Segment Start: Record set
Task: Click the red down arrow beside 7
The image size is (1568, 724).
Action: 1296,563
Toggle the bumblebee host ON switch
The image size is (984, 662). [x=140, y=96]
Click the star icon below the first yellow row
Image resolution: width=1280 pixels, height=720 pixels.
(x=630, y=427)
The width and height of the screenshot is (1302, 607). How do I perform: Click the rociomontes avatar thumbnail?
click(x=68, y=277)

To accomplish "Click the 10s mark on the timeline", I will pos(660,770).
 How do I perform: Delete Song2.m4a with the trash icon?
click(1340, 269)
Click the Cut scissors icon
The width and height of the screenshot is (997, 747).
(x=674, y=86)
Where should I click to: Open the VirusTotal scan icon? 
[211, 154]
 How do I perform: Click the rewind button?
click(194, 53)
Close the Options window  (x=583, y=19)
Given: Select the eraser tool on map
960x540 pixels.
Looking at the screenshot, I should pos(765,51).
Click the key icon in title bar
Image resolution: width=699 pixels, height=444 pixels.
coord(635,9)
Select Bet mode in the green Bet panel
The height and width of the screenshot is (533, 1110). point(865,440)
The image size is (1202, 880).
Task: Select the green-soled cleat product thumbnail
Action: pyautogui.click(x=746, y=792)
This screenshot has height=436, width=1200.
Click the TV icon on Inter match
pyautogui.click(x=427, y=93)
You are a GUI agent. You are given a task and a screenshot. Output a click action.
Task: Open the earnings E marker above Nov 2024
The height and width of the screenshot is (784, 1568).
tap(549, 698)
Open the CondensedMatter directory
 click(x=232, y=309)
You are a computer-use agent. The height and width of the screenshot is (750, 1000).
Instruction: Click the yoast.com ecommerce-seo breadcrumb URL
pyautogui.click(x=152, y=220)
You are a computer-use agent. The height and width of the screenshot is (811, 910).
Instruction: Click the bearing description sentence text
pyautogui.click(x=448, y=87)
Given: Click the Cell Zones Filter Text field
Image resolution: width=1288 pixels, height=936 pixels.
Segment End: Record set
The task — Find out how many lines in the data above hold the word "agent". Write only the number.

Your solution — 3